Она жалобно кивнула.
– И это все не имеет значения. Потому что он не поцеловал меня в ответ. Я знаю, что он меня хотел, и он ничего не сделал. Просто стоял, оставшись верным своим обетам. Он хороший священник. Я потратила напрасно его и мое время, и твое тоже... Это бесполезно. Ты был прав. Мне не нужно было его преследовать.
Патрик покачал головой.
– Нет. Ты была права. С ним что-то не так. Иначе бы тебе не прислали этот анонимный донос, если бы он был таким святым.
– Я копала, Патрик. И не смогла ничего найти. Дети в церкви любят и доверяют ему. Их родители любят и доверяют ему. Что еще может быть?

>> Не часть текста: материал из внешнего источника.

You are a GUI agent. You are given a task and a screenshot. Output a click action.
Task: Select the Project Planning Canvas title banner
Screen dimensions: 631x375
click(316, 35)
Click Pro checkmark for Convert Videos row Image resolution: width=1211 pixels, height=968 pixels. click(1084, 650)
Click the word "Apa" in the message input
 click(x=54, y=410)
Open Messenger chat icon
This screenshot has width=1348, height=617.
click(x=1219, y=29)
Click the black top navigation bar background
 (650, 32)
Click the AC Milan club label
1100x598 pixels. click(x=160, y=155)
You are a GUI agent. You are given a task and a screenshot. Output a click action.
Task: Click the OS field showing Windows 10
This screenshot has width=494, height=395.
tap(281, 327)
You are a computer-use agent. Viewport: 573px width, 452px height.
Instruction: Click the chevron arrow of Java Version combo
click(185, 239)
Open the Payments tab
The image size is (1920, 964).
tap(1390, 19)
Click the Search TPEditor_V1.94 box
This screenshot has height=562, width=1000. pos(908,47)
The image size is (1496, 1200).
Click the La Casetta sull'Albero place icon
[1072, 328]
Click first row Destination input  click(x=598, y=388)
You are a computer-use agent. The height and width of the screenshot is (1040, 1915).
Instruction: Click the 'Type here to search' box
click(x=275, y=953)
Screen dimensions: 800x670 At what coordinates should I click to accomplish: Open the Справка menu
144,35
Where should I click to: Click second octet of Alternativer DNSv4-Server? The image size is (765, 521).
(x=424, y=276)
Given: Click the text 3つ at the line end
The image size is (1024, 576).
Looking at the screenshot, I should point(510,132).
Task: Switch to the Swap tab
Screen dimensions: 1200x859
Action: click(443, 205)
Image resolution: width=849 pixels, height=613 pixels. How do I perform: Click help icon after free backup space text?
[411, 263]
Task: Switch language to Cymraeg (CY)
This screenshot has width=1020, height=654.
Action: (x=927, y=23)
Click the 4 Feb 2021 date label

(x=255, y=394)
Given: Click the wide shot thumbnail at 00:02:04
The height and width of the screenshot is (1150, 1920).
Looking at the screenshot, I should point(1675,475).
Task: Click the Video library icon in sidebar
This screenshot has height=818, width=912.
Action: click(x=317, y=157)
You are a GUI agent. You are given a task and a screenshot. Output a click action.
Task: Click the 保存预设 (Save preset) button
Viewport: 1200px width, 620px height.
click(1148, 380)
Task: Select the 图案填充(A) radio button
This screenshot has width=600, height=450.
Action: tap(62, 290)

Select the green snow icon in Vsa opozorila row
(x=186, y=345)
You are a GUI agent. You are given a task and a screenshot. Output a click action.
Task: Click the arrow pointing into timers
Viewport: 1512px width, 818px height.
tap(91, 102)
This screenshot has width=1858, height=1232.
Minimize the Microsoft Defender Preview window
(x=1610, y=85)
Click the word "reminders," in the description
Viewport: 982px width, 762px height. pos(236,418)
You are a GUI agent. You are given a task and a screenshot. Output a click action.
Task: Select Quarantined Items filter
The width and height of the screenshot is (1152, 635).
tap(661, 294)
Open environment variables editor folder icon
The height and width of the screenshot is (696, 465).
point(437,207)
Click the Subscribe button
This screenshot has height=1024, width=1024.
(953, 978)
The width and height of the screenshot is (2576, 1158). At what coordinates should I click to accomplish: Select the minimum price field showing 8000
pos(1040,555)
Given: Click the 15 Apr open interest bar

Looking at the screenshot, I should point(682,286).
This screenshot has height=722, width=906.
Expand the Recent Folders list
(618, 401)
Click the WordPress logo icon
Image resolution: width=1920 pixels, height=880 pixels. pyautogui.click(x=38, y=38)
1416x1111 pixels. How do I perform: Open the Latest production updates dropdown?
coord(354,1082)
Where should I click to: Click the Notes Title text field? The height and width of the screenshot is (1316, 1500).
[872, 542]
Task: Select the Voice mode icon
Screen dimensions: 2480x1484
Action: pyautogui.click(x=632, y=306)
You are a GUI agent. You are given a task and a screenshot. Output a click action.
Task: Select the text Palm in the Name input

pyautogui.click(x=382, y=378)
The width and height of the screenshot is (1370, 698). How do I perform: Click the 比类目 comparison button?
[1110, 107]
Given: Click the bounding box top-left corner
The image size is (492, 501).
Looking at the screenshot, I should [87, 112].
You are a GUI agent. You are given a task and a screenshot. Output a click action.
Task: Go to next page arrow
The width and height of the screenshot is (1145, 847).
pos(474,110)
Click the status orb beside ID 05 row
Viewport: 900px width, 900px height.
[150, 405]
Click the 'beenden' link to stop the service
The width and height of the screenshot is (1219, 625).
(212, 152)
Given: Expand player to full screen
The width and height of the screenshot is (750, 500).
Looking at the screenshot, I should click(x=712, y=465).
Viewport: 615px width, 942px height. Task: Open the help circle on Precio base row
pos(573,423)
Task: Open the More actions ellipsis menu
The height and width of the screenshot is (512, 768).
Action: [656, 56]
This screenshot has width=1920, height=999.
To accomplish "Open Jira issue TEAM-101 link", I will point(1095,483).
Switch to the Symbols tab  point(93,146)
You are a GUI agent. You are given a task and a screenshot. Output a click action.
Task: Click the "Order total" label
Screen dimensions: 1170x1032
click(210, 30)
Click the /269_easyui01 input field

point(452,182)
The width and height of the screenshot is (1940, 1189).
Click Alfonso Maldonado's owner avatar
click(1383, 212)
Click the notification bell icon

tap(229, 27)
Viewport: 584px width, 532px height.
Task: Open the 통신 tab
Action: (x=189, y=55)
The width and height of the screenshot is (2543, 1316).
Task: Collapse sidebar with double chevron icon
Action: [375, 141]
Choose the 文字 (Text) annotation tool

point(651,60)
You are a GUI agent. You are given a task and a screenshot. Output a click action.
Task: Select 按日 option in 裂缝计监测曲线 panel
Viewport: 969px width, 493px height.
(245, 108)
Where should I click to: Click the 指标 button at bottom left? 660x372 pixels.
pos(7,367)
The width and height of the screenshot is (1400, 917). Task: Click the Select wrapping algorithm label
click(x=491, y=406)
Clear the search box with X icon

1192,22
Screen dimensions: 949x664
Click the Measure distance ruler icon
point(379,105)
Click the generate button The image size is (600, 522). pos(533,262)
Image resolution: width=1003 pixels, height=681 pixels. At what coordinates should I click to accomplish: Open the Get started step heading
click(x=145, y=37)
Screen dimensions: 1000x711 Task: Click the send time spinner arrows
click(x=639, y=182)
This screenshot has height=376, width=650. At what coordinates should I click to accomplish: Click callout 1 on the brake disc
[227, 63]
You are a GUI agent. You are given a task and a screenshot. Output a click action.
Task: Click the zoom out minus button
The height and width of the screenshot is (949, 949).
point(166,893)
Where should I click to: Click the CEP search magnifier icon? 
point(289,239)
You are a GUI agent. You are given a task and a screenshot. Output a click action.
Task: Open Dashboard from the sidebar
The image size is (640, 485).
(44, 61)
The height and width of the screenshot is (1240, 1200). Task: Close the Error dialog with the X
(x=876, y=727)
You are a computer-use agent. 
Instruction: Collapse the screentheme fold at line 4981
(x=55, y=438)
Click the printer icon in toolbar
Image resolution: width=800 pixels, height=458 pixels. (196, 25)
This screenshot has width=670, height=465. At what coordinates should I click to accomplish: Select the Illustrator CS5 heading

Если он ни разу не обидел ребенка, мне не важно, скрывал ли он свои налоги. Я хотела верить, что он монстр только потому, что он священник. Смотри.
– Она указала на ящик на полу возле стола.
– Там все мои заметки о нем. И ничего. Он святой.
Патрик встал со стоном, схватил коробку и вернулся на диван, пролистывая ее заметки.
– Как мило, что ты даже записала, насколько он горячий, - сказал Патрик, читая нацарапанные строчки.
– Просто оскорбительно, насколько он прекрасен, Пат. Ты бы стал геем ради этого парня.
– Я так не думаю. Люблю
Он подмигнул ей, и в первый раз за последние шесть недель Сюзанна снова почувствовала себя живым человеком.
– Постараюсь найти тебе такого в таком случае.
Сюзанна села и уставилась на коробку с заметками, затем вытащила газету.
– Ох, посмотри на это. Мы думали, между Отцом Стернсом и Норой Сатерлин происходит что-то странное? Смотри сюда. Этот парень не кажется знакомым?
Патрик покосился на фотографию на шестой странице.
– Это Нора Сатерлин, - добавила Сюзанна.
– А этот великолепный красавчик модельной внешности…
– Гриффин Фиске.
– Покачал головой Патрик.
– Да, пару раз устраивал погромы. Чертовы детишки владельцев трастового фонда. Им всегда достаются все девушки.
– И Нора Сатерлин тоже, по всей видимости. Наверное, предпочитает богатых мальчиков бедным священникам.
Патрик взял газету и бросил в сторону, затем вынул из коробки ноутбук.
– А это что? «Min Soren, Min son er nu en far. Jeg er sa stolt. Jeg elsker dig altid. Din mor».
– Мне кажется, ты просто изнасиловал датский язык.
Сюзанна приподнялась.
– Датский?
– Да, это значит, «Мой Сорен, мой сын, которым я так горжусь. Твоя мать».
– Так священник из Дании?
– Наполовину датчанин, наполовину англичанин. Мать работала служанкой в их богатенькой семье в Нью-Гемпшире. После рождения Элизабет у жены была гистерэктомия. И отец насиловал миленькую блондиночку няню, которая родила ему сына, которого он так хотел.
– Боже мой…, - выдохнул Патрик.
– Это чертовски ужасно.
– Да. Не могу представить себе, как можно жить, зная, что твой отец насильник. Наверняка, его мать была замечательной женщиной, любила своего сына, особенно учитывая то, как он появился на свет.
– Сорен... Я думал, его имя Маркус.
– Оба имени принадлежат ему. Его отец дал имя Маркус. Мать звала Сореном. Он говорит, что только самые близкие люди, знающие его прошлое, называют его Сореном.
– Сорен... Полагаю, это хорошее имя для священника. Как Сорен Кьеркегор, да? Богослов?
– Не думаю, что Кьеркегор был католиком.
– Ты уверена?
Патрик открыл ноутбук. За все время их знакомства Патрик никогда не устраивал с ней спор. Он был репортером слишком долго и тщательно перепроверял все факты.
– Точняк. Ты права. Сорен Абю Кьеркегор - лютеранин. У вас одинаковые инициалы, Сюзанна Анджела Кантер. Кто-нибудь называл тебя Сюзанджела?
– Только Адам, пока я не дала ему в глаз за такое.
Сюзанна посмотрела через плечо Патрика на экран. Сорен... Абю... Кьеркегор. Почему это выглядело так знакомо?